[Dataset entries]
--- --- ---
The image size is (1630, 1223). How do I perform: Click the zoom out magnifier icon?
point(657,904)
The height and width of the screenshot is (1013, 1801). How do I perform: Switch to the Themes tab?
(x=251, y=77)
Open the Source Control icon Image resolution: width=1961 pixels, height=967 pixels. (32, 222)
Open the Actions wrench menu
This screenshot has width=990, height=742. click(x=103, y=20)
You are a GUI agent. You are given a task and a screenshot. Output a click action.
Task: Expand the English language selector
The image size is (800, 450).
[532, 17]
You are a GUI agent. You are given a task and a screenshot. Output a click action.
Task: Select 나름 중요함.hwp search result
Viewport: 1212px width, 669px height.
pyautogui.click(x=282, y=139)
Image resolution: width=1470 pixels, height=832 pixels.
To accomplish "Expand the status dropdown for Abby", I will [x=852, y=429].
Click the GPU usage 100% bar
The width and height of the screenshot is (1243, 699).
--- --- ---
### What is required
The records above are to be given again in full, word for word.

### Worked solution
The image size is (1630, 1223). How do I perform: Click the zoom out magnifier icon?
point(657,904)
The height and width of the screenshot is (1013, 1801). How do I perform: Switch to the Themes tab?
(x=251, y=77)
Open the Source Control icon Image resolution: width=1961 pixels, height=967 pixels. (32, 222)
Open the Actions wrench menu
This screenshot has width=990, height=742. click(x=103, y=20)
You are a GUI agent. You are given a task and a screenshot. Output a click action.
Task: Expand the English language selector
The image size is (800, 450).
[532, 17]
You are a GUI agent. You are given a task and a screenshot. Output a click action.
Task: Select 나름 중요함.hwp search result
Viewport: 1212px width, 669px height.
pyautogui.click(x=282, y=139)
Image resolution: width=1470 pixels, height=832 pixels.
To accomplish "Expand the status dropdown for Abby", I will [x=852, y=429].
Click the GPU usage 100% bar
The width and height of the screenshot is (1243, 699).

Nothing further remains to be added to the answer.